Arriving in St. Petersburg, Anna meets her husband, Karenin, at the station. Vronsky watches them together and can see that Anna does not love Karenin. Anna introduces the two men, and Vronsky asks if he may call at the Karenin home. At home, Anna’s son, Seryozha, runs up to greet her, and Anna feels a sudden pang of disappointment in her son. She speaks to her morally upright friend Lydia Ivanovna and feels secure that nothing scandalous has happened in her relations with Vronsky. Anna dismisses her anxieties.

While in St. Petersburg, Vronsky socializes with his colleague Petritsky, to whom he has lent his apartment, and Petritsky’s lady friend, Baroness Shilton. They lightheartedly chat before Vronsky leaves to make appearances at various places where he hopes to encounter Anna.

Analysis

In his depiction of Anna’s appearance at the train station during her first meeting with Vronsky, Tolstoy emphasizes Anna’s spiritual rather than physical attributes. This method of characterizing her is important, for it reinforces the intellectual and philosophical aspect of this novel of ideas. While Anna and Vronsky are clearly attracted to each other, their mutual interest is more abstract than bodily, more about attractiveness of personality and manner than about sexual fantasy. Though Anna’s figure is ravishing, Vronsky is drawn primarily to her “gentle and tender” eyes. Her eyes are not a sultry brown or coquettish blue but rather a subtle gray, the same color as the eyes of Athena, Greek goddess of wisdom—hardly a symbol of unbridled passion. (Although Tolstoy may also have had in mind Shakespeare’s writing, in which gray eyes represent the paragon of female beauty.) At the ball, Anna appears not in the archetypal red of a femme fatale but rather in a stunning but tasteful black dress. These clues tell us from the very beginning that although Tolstoy may harshly condemn adultery on an abstract level, he does not portray Anna as a passion-crazed vixen—as popular novels of the time often represented the straying wife.

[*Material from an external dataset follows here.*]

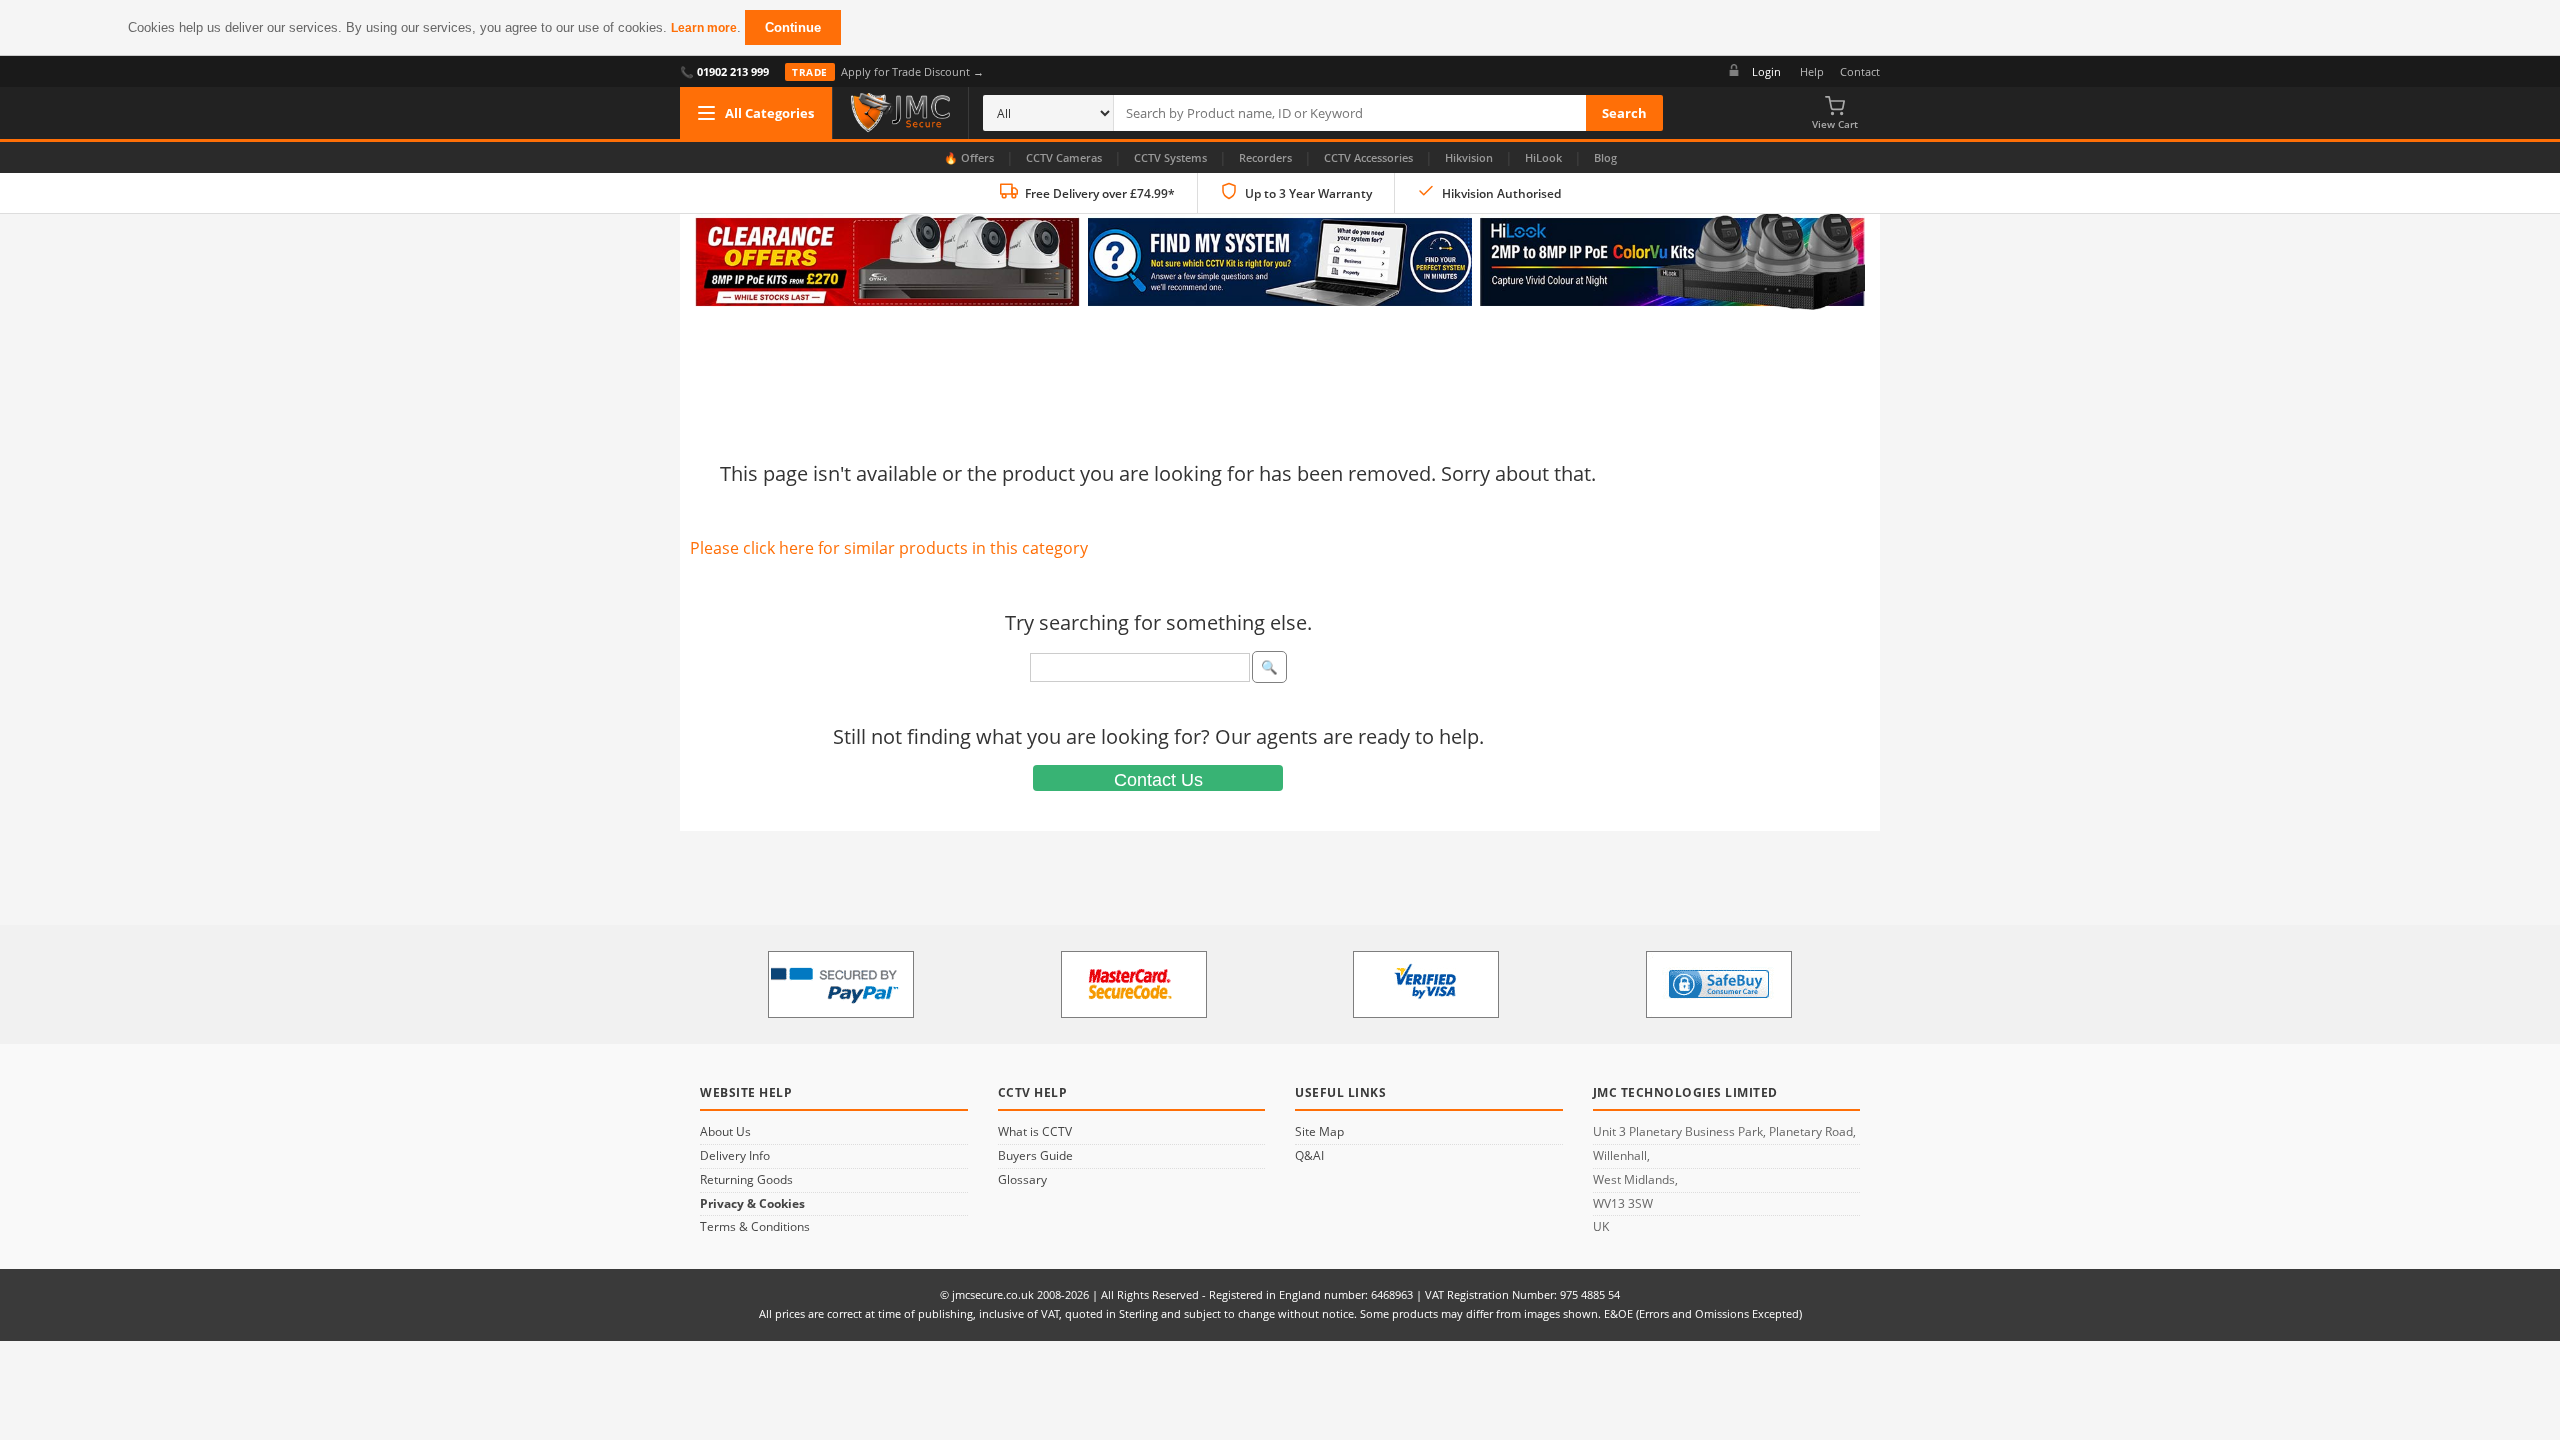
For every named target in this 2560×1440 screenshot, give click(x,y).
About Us (725, 1132)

Anna’s appearance also reinforces the importance of family life in the novel. Anna is not a vamp who thwarts old-fashioned Russian family values or shows hostility to domestic harmony. On the contrary, her initial appearance in Moscow—and in the novel—is prompted by her desire to see a family stay together. Anna’s mission to reconcile her brother and his wife is successful; she brings a couple on the verge of separation back together. Anna is also naturally motherly: in her conversations with Dolly’s children, she shows that she is aware of their individual personalities almost as much as their own mother is. Moreover, Anna is clearly devoted to her own eight-year-old son, Seryozha, from whom she is apart for the first time in his life when she goes to Moscow. Even more important, Anna has no bone to pick with society’s expectations of propriety. She does not willfully flout public norms of behavior. When she finds herself dancing with Vronsky, she is startled by her own actions.

The parallel structure of Anna’s and Levin’s story lines—one of Tolstoy’s strokes of genius in composing Anna Karenina—allows us to make subtle and continuous comparisons and contrasts between the two characters and their fates. On the most obvious level, their stories begin on very different notes: Anna finds love with Vronsky just at the moment when Levin loses love with Kitty. Anna’s decision to act on her feelings brings her thrills and excitement, whereas Levin’s decision brings him dejection and depression. These contrasts, however, only point out how similar the two characters are. Both Anna and Levin seek truth in their personal relationships, unwilling to settle for anything less. Anna discovers that she would prefer to suffer with her true love rather than continue to lead a life of lies and deceit with a man she does not love deeply. Anna’s unconventional actions are prompted by a desire not for rebellion for its own sake but for absolute sincerity in her emotional life. Similarly, Levin, after Kitty’s rebuff, does not go after the next girl on his list but resigns himself to eternal bachelorhood and withdraws to the country. Like Anna, Levin wants all or nothing in love.